# Required actions
#1 Copy from the post on Bleak House the part that opens with the words containing "It was a cold, wild" and closes with "as might be.", character for character.
#2 Write the next part of the post on Bleak House, picking up where it stops.

# Text block
Thursday, April 16, 2020

Bleak House and Bleak Times

Lately I've been running online chats with friends of mine, mainly to distract everyone from the general misery of the pandemic. One of them is simply entitled So, What Are You Reading?, which we do every two weeks, and it is very free form and gives people the opportunity to jump in or just listen. When we ran our first one it was very apparent that folks were either focusing on true almost apocalyptic readings or the purist escapism, which, of course, makes perfect sense. I was thinking about today as I was out on my daily walk. I've been listening to Charles Dickens' Bleak House on Audible. Now, I've read Bleak House two or three different times over the decades, but I've never listened it before. Truthfully, it's been a pleasure, far beyond the virtue of  merely knocking off thirty-seven hours of isolation. There are times when I actually found myself bent over in laughter at some lovely turn of phrase or tomfoolery. Today, however, I found myself crying, although not from laughter, and it reminded me of what an extraordinary novel Bleak House is. I was working my way through Chapter XXXI, "Nurse and Patient," which is a combination of socially conscious, chilling, heart-warming and heart-breaking all at the same time, in that way that only Dickens is. It's the chapter where the poor orphan boy Joe, Charley (Esther's maid), and Esther herself all get sick with a contagion. I remember it well, but this time it was a couple of paragraphs at the beginning where Dickens set everything up. Esther and Charley are on their way to the brick-worker hovel where they know that Joe has ended up. Dickens tells us:

  It was a cold, wild night, and the trees shuddered in the wind. The rain had been thick and heavy all day, and with little intermission for many days. None was falling just then, however. The sky had partly cleared, but was very gloomy even above us, where a few stars were shining. In the north and northwest, where the sun had set three hours before, there was a pale dead light both beautiful and awful; and into it long sullen lines of cloud waved up like a sea stricken immovable as it was heaving. Towards London a lurid glare overhung the whole dark waste, and the contrast between these two lights, and the fancy which the redder light engendered of an unearthly fire, gleaming on all the unseen buildings of the city and on all the faces of its many thousands of wondering inhabitants, was as solemn as might be.

# Supplied information
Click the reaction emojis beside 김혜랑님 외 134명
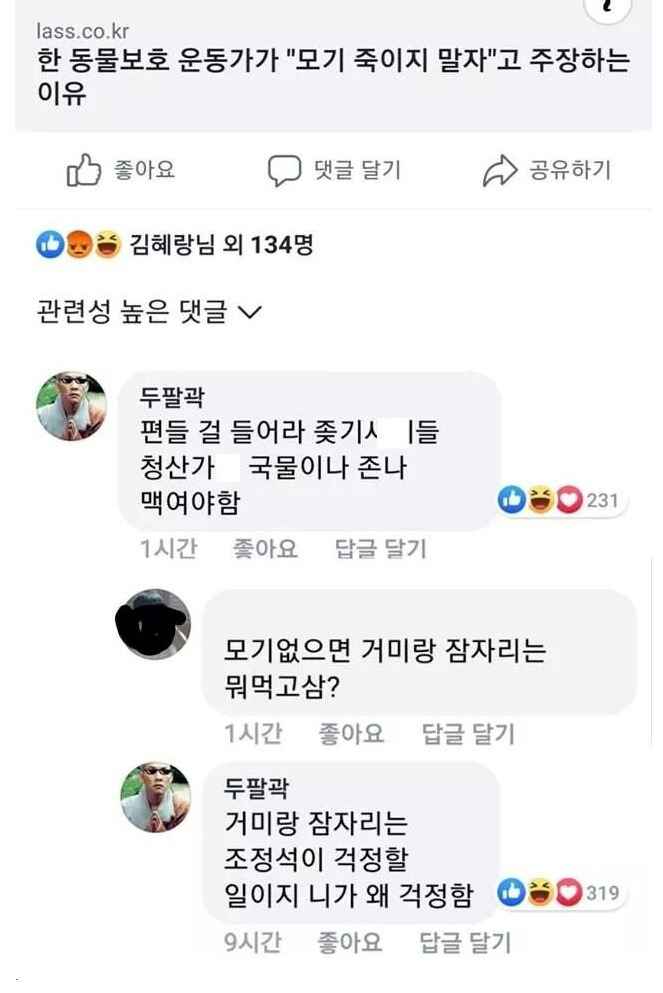click(78, 244)
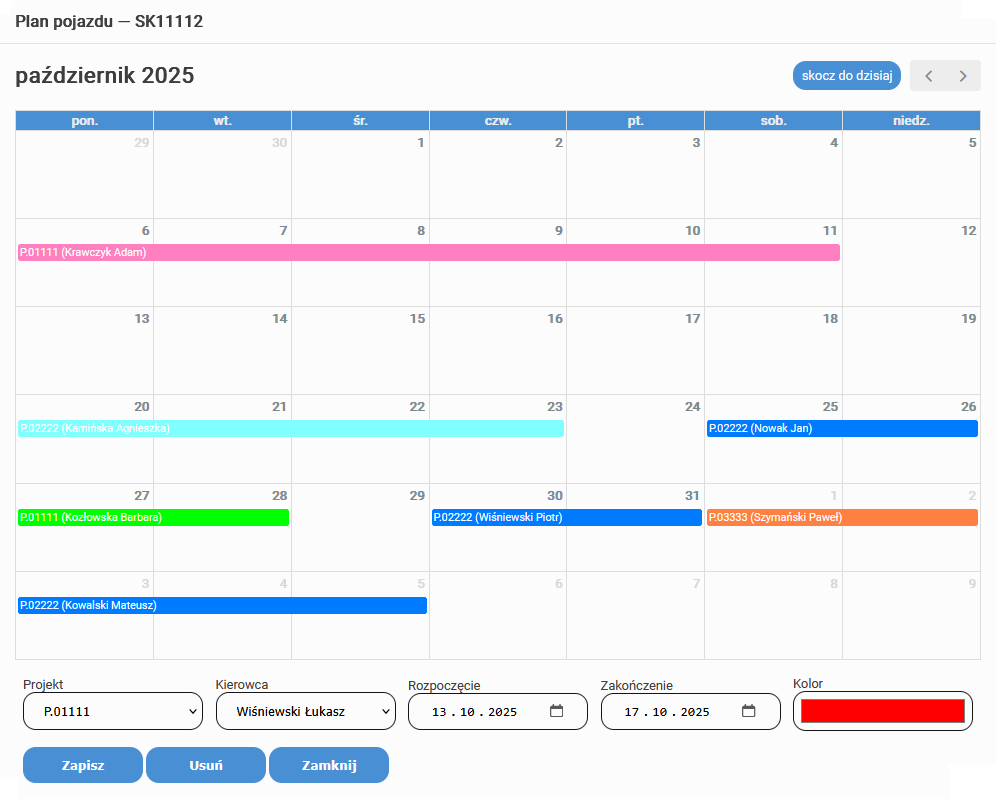This screenshot has width=996, height=799.
Task: Select the Wiśniewski Piotr event bar
Action: pos(566,518)
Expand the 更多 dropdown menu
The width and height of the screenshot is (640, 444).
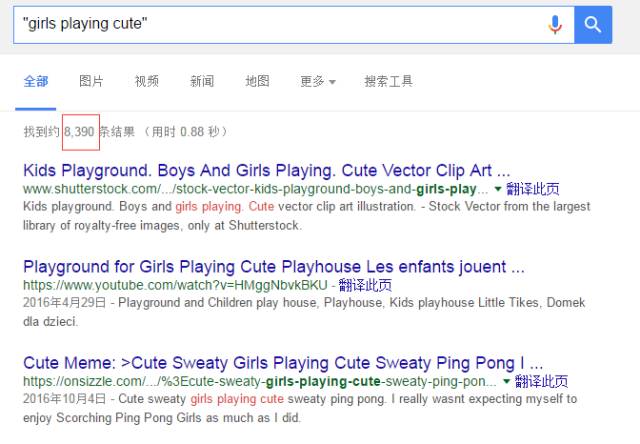(x=318, y=81)
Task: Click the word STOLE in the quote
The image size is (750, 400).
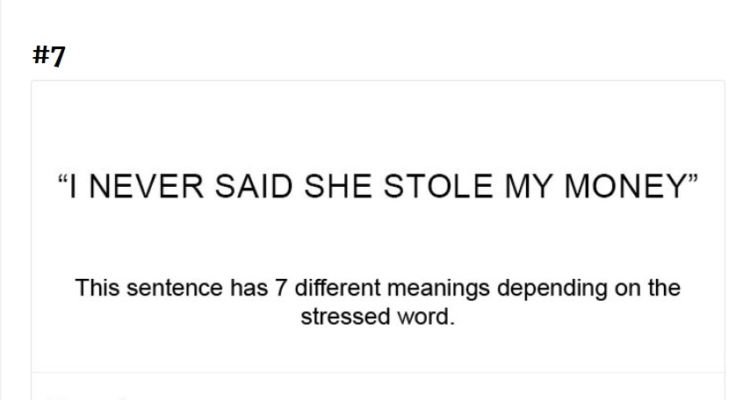Action: [438, 186]
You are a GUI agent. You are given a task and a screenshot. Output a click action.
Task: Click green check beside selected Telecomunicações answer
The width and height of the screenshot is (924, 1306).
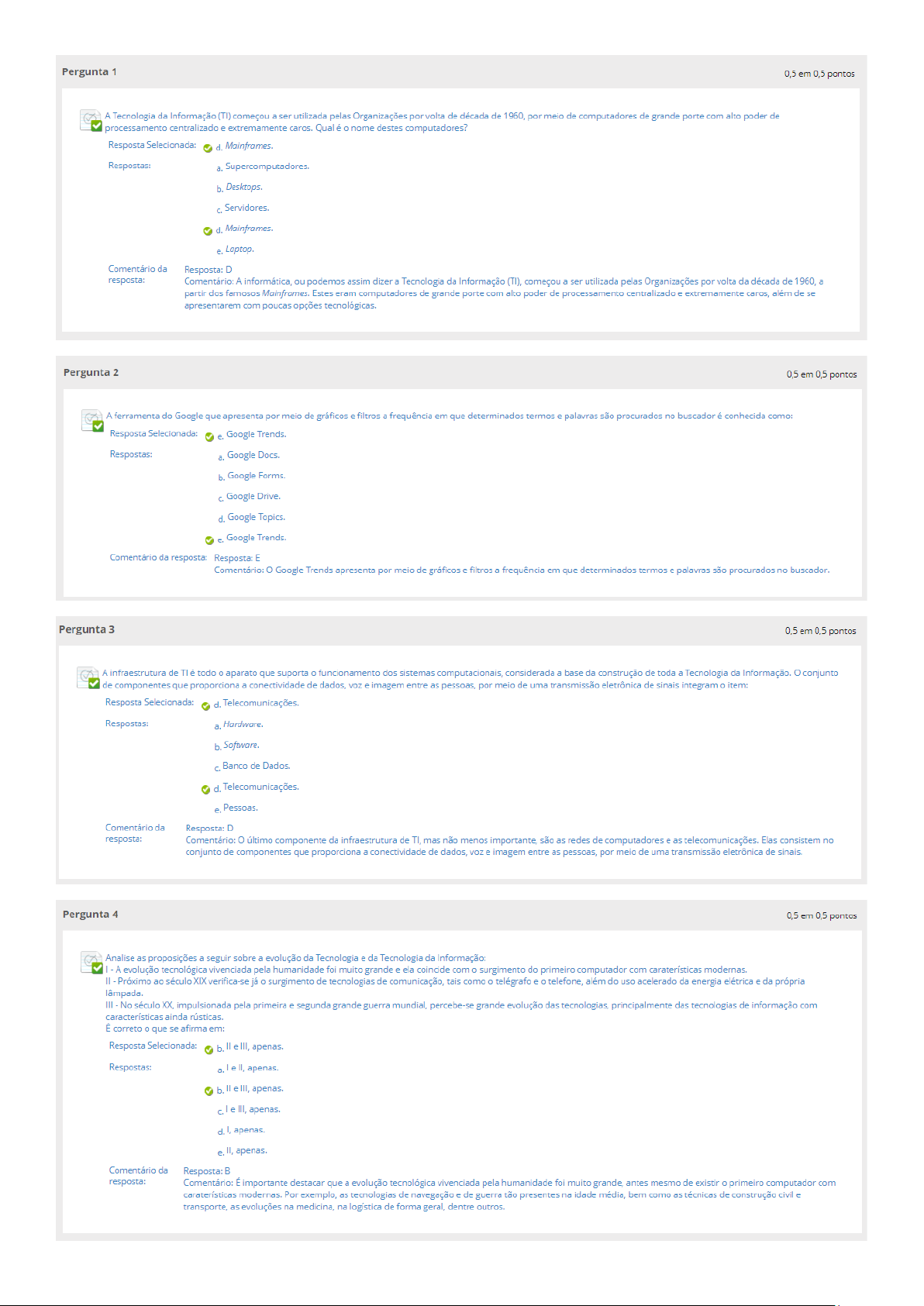pos(205,706)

# Task-by-task results
#1
It was a cold, wild night, and the trees shuddered in the wind. The rain had been thick and heavy all day, and with little intermission for many days. None was falling just then, however. The sky had partly cleared, but was very gloomy even above us, where a few stars were shining. In the north and northwest, where the sun had set three hours before, there was a pale dead light both beautiful and awful; and into it long sullen lines of cloud waved up like a sea stricken immovable as it was heaving. Towards London a lurid glare overhung the whole dark waste, and the contrast between these two lights, and the fancy which the redder light engendered of an unearthly fire, gleaming on all the unseen buildings of the city and on all the faces of its many thousands of wondering inhabitants, was as solemn as might be.

#2
  I had no thought that night, none, I am quite sure of, what was soon to happen to me. But I have always remembered since that when we had stopped at the garden gate to look up at the sky, and when we went upon our way, I had for a moment an undefinable impression of myself as being something different from what I then was. I know it was then and there that I had it. I have ever since connected the feeling with that spot and time and with everything associated with that spot and time, to the distant voices in the town, the barking of a dog, and the sound of wheels coming down the miry hill.

I found this passage devastating today, and not simply because it foretells so much of what is getting ready to break in the novel. It also seemed to bring the two opposite ends of the reading spectrum, the apocalyptic and the escapist together in one novel. Finally, it made me think that after we've all been sick, and we'll all be sick, we won't remember when we were sick, or even that happy moment when/if we've survived, but instead we're remember clearly the moment before the world changed. We already remember what we were doing before the Great Isolation began, but that will pale in comparison to our remembrance of when we were well.